Holiday time old-style

Editorial
While planning my holiday this year in Bieszczady in the Polish mountains, I was reminded of my first visit to this region of the country – a place I have been deeply in love with since the 80s. What would always happen is that our group would split up and plan to meet up again at some vague point in the future at a location that was several miles away

Even though there was no GPS or even mobile phones at that time (even landlines back then were a rarity in the region), these meetings would never fail to take place. They always happened, even though I can’t explain exactly how. To this very day, I don’t understand why my (otherwise completely sensible) parents always would so calmly accept me announcing: “I’m off to Bieszczady. I’ll be back in a month or so and send you a postcard if I can.” Of course, we all knew the postcard would turn up only after I’d come back. You had to take your own food, at least at the outset of the trip. The shops in the mountains couldn’t even sell tourists bread because they would order the exact number of loaves they would sell to the locals. We would always end up knocking on someone’s door to ask for a slice or two. Nobody ever refused. After every such excursion (if all went well), there would be a few out-of-focus, black-and-white photos. There would be no information other than maybe a date and a place scrawled on the back, but I remember when each one was taken very well and the story behind them. How different they are from the thousands of colour photos we now take in exotic places and then store in the memories of smartphones and computers. Such pictures only seem to blur together to become one big confusing kaleidoscope. In the digital age we now live in, our children aren’t going to come back from the mountains with freckled faces to tell you how they trekked over pathless mountains, how they had no form of transport or communication, or how the guide went missing for a whole day. They won’t say that the best bit was wading through a stream up to their waist, that they had to beg for bread, or that one of their friends even fell into an old well. “Look – here’s a picture of us going round begging and here’s the one of where he eventually managed to climb out of that hole!” Sadly, this no longer happens.

Luckily there’s no need to beg anyone for the latest issue of ‘Eurobuild’. It comes out ten times a year without fail, both as a printed magazine and online. If you can find a little time for reading this summer, in this latest issue you will find out a lot about that up-and-coming asset class that’s only just emerging in our part of the world: the PRS sector – as we turn our focus onto it in both the traditional residential market and the holiday homes segment. In addition to this, we uncover the potential of long-term investment in educational establishments. You can also find on these pages the latest analysis of the office market (what’s happening when it comes to the supply) and of the warehouse market (how it’s diversifying). We also take a look at green issues and the promotion of sustainable development, explaining the ideas behind ESG and how to apply it.

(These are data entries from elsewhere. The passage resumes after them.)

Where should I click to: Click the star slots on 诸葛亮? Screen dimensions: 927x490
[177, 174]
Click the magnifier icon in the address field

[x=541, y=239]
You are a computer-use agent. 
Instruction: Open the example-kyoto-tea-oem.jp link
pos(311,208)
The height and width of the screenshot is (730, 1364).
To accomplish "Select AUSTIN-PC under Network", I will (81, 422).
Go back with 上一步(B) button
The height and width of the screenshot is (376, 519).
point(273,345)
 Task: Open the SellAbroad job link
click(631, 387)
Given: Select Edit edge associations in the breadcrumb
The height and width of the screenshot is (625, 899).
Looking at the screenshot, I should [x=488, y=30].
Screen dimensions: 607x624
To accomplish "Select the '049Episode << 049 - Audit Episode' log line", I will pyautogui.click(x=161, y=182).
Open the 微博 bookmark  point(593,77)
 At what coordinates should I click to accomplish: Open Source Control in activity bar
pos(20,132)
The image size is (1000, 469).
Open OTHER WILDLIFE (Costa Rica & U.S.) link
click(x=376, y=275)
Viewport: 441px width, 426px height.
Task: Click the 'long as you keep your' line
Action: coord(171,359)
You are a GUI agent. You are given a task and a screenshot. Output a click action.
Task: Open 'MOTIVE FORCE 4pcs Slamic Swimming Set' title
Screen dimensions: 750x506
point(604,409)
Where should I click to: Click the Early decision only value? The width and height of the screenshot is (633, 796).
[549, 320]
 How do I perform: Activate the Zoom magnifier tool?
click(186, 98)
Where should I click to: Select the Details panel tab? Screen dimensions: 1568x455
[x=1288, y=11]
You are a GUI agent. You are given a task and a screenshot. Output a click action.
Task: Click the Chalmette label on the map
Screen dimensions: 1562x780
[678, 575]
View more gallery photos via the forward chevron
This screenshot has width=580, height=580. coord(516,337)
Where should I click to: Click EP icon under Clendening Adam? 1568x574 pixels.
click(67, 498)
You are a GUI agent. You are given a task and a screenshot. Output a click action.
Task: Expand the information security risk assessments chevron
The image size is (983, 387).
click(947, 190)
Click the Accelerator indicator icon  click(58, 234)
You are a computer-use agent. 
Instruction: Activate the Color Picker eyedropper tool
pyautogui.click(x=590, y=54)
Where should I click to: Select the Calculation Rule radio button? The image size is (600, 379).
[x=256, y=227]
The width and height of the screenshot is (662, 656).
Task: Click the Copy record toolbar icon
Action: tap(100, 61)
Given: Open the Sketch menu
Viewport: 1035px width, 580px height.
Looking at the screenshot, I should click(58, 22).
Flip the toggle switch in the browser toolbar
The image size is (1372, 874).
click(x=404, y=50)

And we also reveal why it simply isn’t enough anymore to just put a few flowerpots in the reception and on the patio if you want to claim that you have a green office building. And for everyone who wants to rekindle a few recent memories, we publish the photo reports from our annual golf and tennis tournaments, so everyone who took part can re-live all the excitement once again.

For the holiday season we wish you all a well-earned rest in an analogue environment and many colourful non-virtual memories.